Mammon with a voice!! A loud voice at that. Gayle and I had to make some choices this past week, the exact nature of which is inappropriate to put here, but having heard the voice of Mammon shouting loudly, ‘Not enough!!’, we then had a choice to make which if we followed it would involve making us less capable of confronting Mammon on its terms. Choices though, when possible, need to follow convictions. So we went ahead and made the choice.

Having acted on it as we drove back home, we reflected on Jesus and his radicality.

1) Take the money and knowingly give it to a thief to look after.
2) Send out the disciples instructing them to take nothing. You won’t eat unless they feed you. And to compound things, because there are wolves out there I will send you as their food (lambs).

You just got to laugh!! Not a strategy to win the popular vote. Maybe we could write him off – after all what does a 30 year old know about such issues? The idealist will grow out of it.

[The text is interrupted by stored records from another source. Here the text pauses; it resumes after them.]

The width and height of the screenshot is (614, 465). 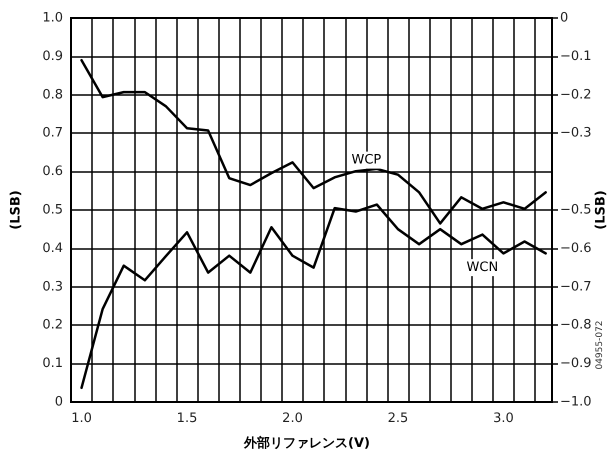 I want to click on y-tick-label: 0.6, so click(x=52, y=172).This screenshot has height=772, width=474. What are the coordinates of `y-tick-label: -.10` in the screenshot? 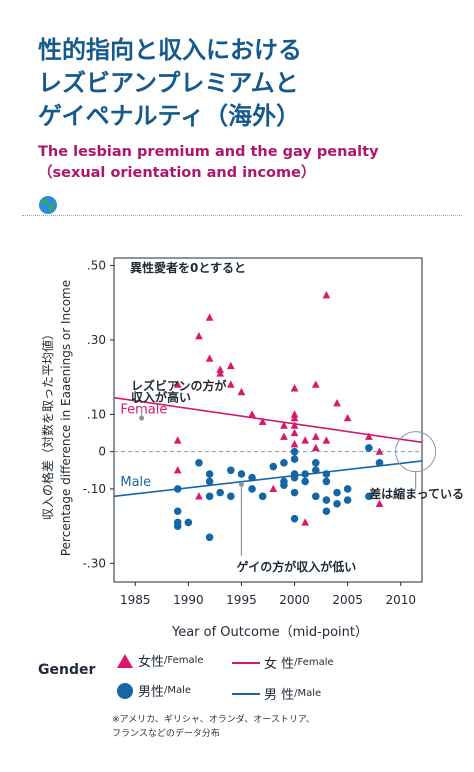 It's located at (94, 489).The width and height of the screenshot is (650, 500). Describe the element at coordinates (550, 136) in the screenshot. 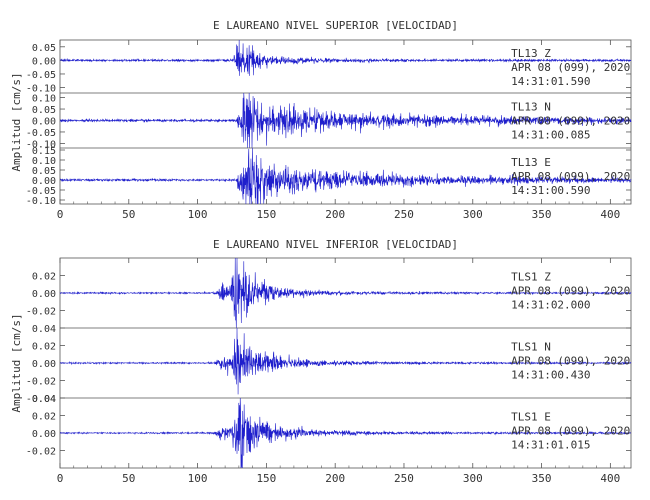

I see `record-time-label: 14:31:00.085` at that location.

In that context though… heal the sick, cast out demons, cleanse the lepers, raise the dead. Proclaim the kingdom of God has come near.

You just have to laugh. The whole situation is crazy. Yet maybe we got to laugh at ourselves when we realise how little of the Jesus message we have understood.

Although I will post this a day after the post on Mammon’s loud voice, I wrote them at the same time. If a part of the puzzle is relational, another part has to be laughter. A good healthy dose of laughing at ourselves, of the madness of taking ourselves too seriously, as if we could change the world! A healthy dose of laughter at the teachings of Jesus, so that we are a little more vulnerable to them gaining an entrance to our hearts.